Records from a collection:

○ ○ ○ ○ ○ ○ ○

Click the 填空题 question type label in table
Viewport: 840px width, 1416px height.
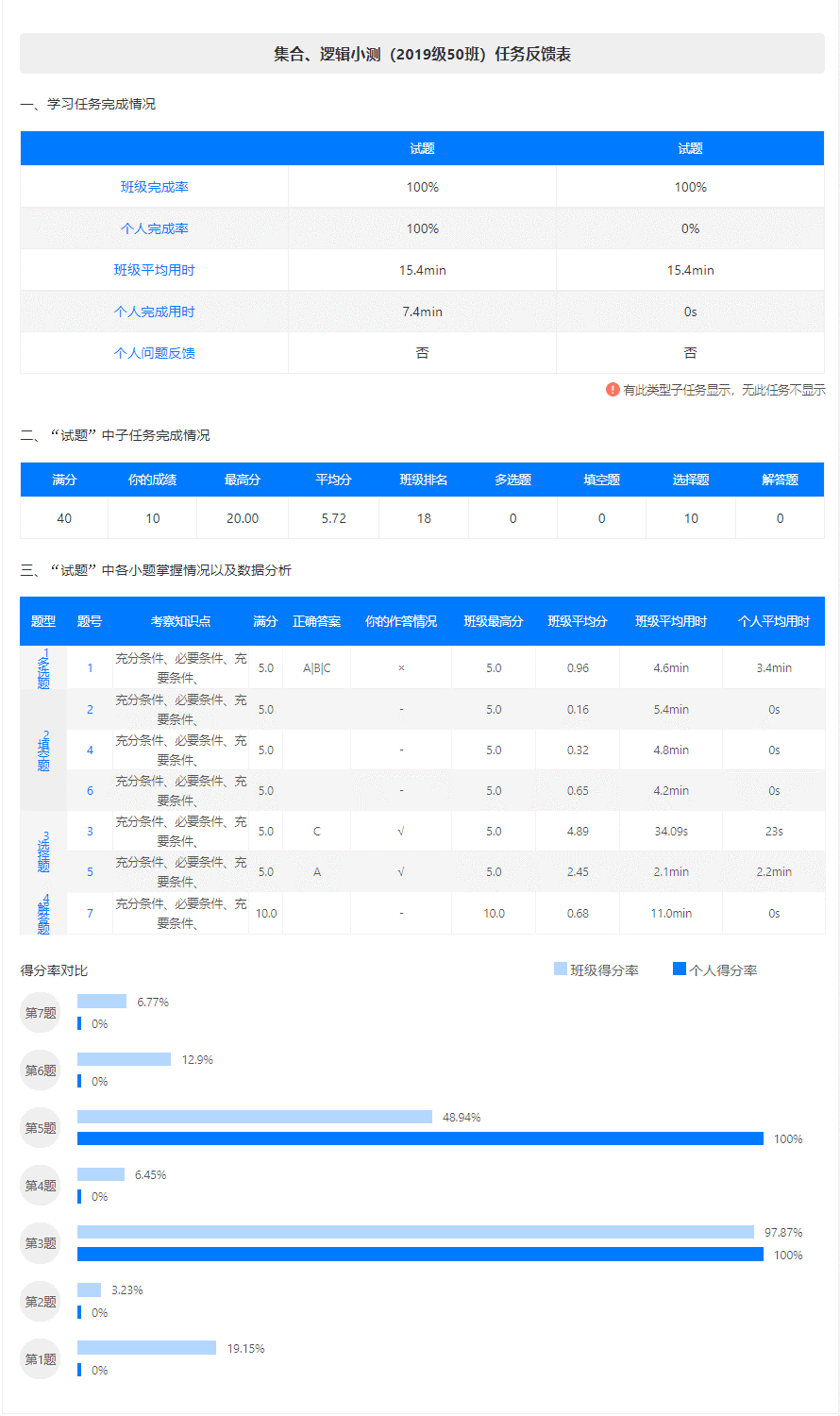(43, 750)
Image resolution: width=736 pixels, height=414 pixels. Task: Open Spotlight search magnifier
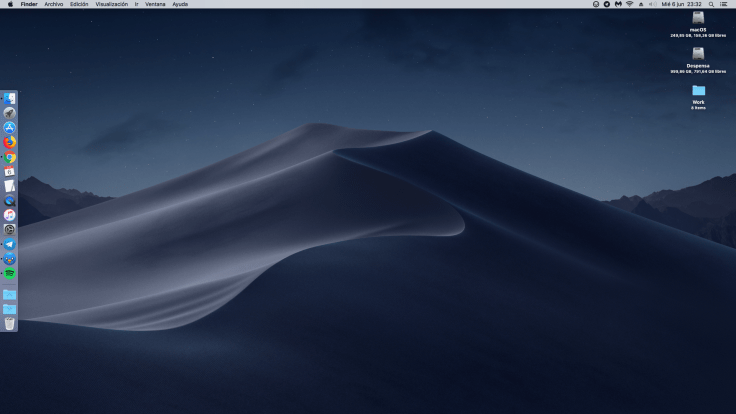[710, 4]
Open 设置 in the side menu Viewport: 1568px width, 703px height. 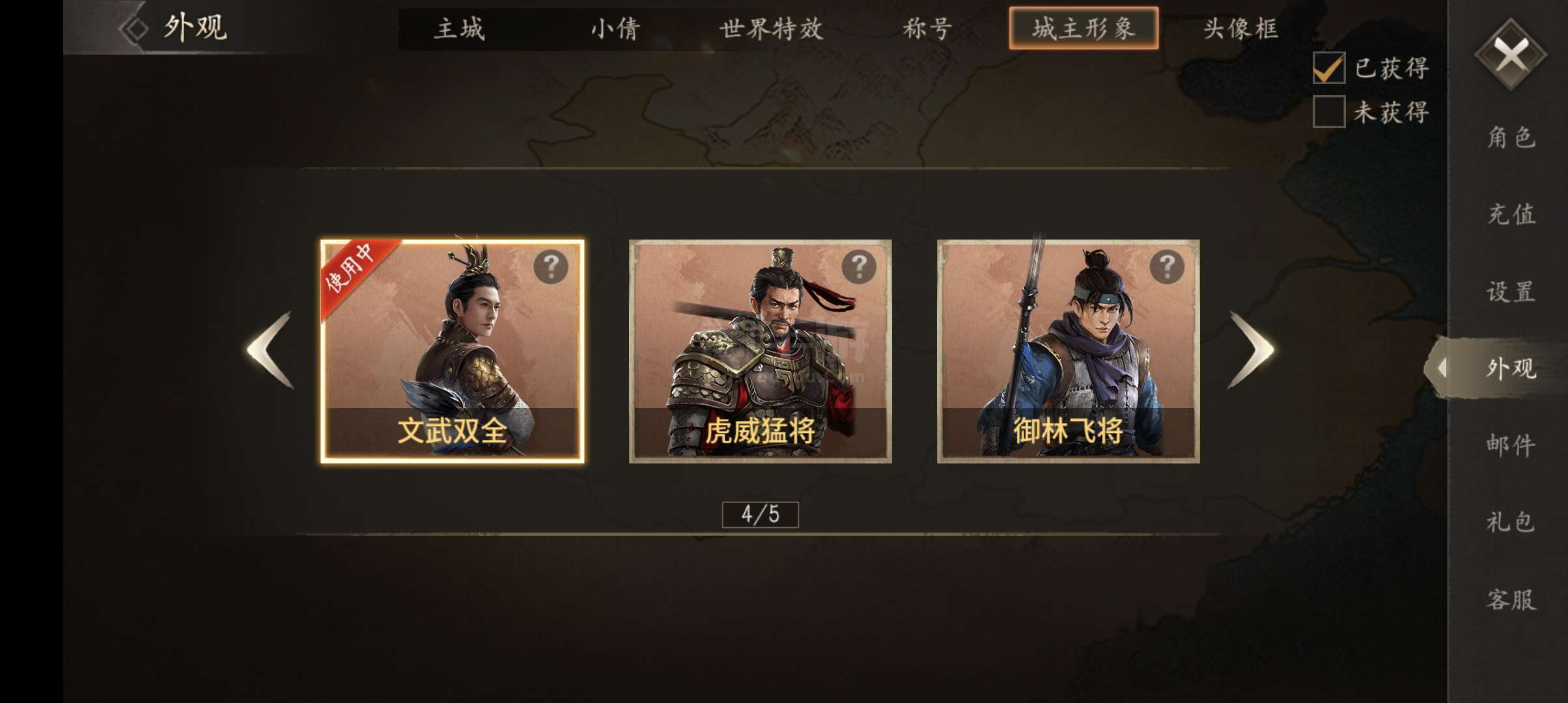click(1511, 292)
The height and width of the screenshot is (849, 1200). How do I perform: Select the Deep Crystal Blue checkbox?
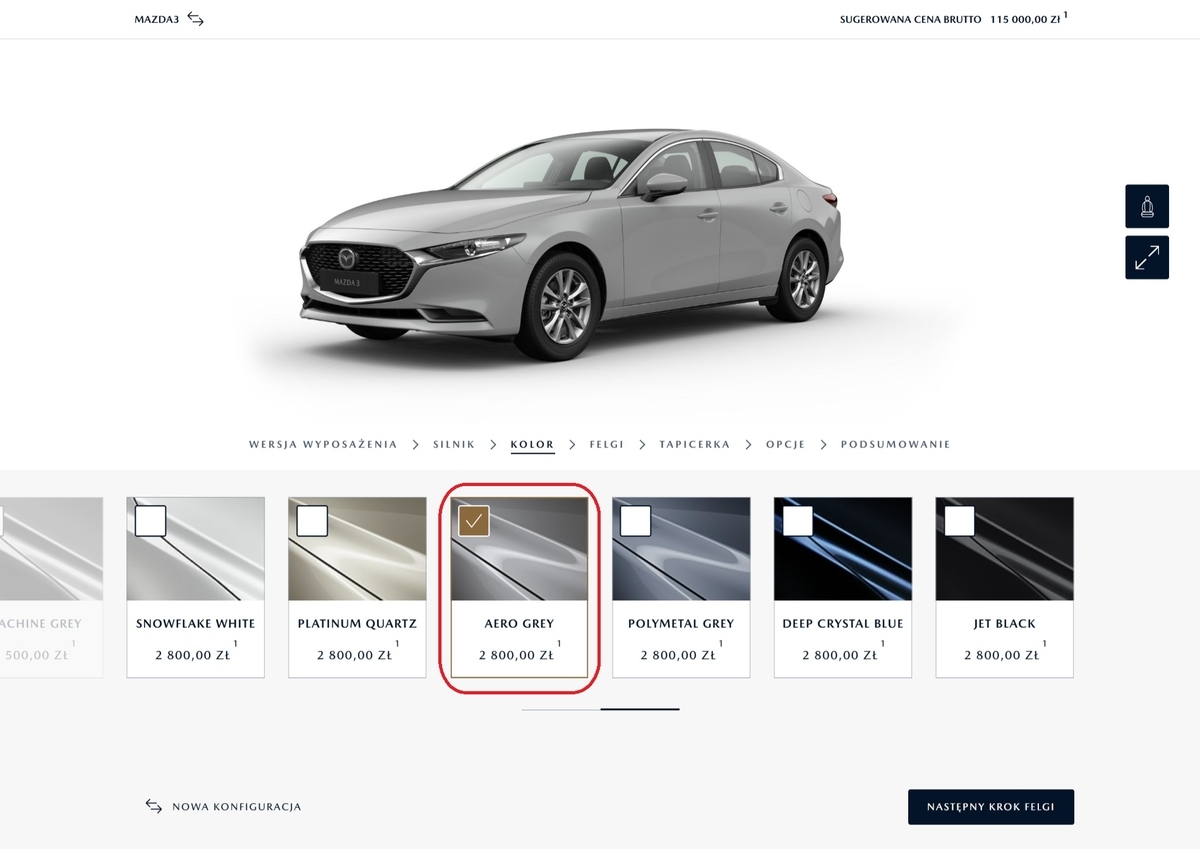click(798, 521)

○ ○ ○ ○ ○ ○ ○

» **PROBLEM DETAILS**:
The lines to copy begin with the one containing "The height and" and end with the last line of the entries above; copy them exactly, minus the pictures.

» **ANSWER FOR THIS EXERCISE**:
The height and width of the screenshot is (849, 1200). How do I perform: Select the Deep Crystal Blue checkbox?
click(798, 521)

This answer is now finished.